Norm Needleman


Norm Needleman



April 26, 2022

Senator Needleman Leads Approval of Connecticut Pact to Eliminate Greenhouse Gas Emissions from Electricity by 2040

Today, State Senator Norm Needleman (D-Essex), Senate Chair of the Energy and Technology Committee, led the Senate in approval of a major bill that will require the state to eliminate greenhouse gas emissions from electricity supplied in the state by January 1, 2040. The bill establishes this as a goal under the Global Warming Solutions Act, and in fact quickens and strengthens greenhouse gas emission reduction goals previously put in place.

“Our state has a standing goal of reducing greenhouse gas emissions from electricity supplied in the state by 80% by January 2050. Under this bill, we move that deadline to 2040, and expand our efforts to a full 100% reduction of emissions. Our state needs to respond to local, national and worldwide pollution and do our part to protect our environment, our air and our world,” said Sen. Needleman. “We need to act now to prepare for what the future will hold.”

Senate Bill 10, “An Act Concerning Climate Change Mitigation,” advances the state’s goals for reducing greenhouse gas emissions from current standards of 80% reduction by 2050 to 100% reduction by 2040, an aggressive step to reduce the release of chemical or physical substances into the air such as carbon dioxide, methane, nitrous oxide, hydroflurorocarbons, perfluorocarbons and sulfur hexafluoride.

Achieving this goal would require a shift in Connecticut’s energy sourcing, with shifts from fossil fuels to renewable and green energies ranging from solar and wind power to battery storage to nuclear power.
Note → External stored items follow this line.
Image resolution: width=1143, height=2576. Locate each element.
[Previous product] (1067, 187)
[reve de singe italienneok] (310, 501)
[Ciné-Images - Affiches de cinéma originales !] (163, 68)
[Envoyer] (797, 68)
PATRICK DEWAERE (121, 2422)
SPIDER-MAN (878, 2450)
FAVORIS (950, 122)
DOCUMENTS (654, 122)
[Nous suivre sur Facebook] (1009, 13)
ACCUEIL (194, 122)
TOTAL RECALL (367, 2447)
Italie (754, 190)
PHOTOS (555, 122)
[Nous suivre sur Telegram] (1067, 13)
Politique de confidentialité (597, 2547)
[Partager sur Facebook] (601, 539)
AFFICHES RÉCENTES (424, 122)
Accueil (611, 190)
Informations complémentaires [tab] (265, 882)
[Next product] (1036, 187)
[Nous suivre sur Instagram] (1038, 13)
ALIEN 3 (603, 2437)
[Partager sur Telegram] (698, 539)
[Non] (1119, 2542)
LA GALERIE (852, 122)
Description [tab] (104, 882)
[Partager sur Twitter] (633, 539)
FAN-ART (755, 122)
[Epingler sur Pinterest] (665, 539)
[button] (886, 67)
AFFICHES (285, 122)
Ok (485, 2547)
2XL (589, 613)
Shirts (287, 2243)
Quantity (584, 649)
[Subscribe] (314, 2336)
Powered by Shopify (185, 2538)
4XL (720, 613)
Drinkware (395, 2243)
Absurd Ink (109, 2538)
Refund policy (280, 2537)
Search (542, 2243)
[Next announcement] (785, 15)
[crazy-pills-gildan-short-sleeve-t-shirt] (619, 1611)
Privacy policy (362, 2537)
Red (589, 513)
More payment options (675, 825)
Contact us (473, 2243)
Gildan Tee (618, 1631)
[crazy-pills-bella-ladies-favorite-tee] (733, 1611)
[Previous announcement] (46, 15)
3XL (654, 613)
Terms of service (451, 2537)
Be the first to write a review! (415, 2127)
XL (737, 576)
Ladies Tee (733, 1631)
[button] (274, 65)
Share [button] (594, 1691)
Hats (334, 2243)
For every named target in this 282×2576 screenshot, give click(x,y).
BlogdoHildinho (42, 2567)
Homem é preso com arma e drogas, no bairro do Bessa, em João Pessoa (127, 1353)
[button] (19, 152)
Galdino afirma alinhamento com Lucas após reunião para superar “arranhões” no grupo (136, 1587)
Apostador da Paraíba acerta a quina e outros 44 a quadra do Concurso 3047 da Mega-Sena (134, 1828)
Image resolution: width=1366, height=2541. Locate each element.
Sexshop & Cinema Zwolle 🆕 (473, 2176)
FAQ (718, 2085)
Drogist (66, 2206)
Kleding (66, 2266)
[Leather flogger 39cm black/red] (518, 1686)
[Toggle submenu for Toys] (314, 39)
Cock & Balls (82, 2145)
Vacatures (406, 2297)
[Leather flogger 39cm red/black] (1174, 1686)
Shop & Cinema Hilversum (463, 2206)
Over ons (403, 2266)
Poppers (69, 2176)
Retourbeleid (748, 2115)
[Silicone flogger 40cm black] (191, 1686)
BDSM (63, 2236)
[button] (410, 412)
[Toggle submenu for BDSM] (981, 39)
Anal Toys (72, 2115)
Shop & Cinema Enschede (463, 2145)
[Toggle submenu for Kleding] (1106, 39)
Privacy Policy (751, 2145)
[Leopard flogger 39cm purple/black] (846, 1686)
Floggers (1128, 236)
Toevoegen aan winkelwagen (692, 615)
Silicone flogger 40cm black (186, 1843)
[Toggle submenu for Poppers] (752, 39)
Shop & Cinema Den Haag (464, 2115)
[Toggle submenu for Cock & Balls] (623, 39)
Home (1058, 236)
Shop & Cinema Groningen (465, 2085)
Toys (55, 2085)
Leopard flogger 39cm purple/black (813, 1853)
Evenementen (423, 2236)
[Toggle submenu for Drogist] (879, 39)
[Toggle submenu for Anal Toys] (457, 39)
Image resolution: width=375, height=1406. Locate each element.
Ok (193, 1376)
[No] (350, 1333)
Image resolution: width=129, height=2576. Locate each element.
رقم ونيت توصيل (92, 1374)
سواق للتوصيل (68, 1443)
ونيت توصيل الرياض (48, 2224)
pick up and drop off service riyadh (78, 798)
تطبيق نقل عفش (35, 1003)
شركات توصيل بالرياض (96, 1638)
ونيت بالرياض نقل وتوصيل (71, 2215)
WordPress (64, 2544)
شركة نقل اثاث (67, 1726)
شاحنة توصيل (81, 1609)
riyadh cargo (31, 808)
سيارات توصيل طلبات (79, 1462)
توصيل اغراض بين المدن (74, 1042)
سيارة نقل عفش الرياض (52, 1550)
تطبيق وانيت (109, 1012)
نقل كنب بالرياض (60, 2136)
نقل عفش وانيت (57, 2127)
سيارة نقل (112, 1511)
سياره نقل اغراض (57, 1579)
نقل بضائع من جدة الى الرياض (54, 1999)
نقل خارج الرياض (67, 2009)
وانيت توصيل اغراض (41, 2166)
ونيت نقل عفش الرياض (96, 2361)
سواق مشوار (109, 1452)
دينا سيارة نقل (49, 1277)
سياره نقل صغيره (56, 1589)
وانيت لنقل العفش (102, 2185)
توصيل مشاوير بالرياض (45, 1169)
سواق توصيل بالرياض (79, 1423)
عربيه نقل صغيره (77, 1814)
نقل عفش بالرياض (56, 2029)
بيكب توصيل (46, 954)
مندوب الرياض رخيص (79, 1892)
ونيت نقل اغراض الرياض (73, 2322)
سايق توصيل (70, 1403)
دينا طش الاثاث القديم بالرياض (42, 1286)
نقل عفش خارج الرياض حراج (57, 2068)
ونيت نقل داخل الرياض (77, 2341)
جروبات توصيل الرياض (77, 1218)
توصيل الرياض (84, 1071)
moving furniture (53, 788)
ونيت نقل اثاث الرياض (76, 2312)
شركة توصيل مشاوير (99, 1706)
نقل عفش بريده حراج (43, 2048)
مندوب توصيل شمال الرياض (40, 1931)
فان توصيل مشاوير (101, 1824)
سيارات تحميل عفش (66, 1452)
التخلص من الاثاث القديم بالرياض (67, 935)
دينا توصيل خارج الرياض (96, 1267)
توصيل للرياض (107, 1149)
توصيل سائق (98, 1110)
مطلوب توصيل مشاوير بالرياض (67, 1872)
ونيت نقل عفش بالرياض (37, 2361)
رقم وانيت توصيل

Department of Energy and Environmental Protection Commissioner Katie Dykes said in testimony that the state has already adopted significant zero-emission renewables and nuclear power, with that percentage slated to continue to grow with further offshore wind and grid-scale solar projects. Commercially available technologies mean this goal is achievable, Dykes said.

The bill previously passed the Energy and Technology Committee by a 21-5 tally in March. It now heads to the House for further debate.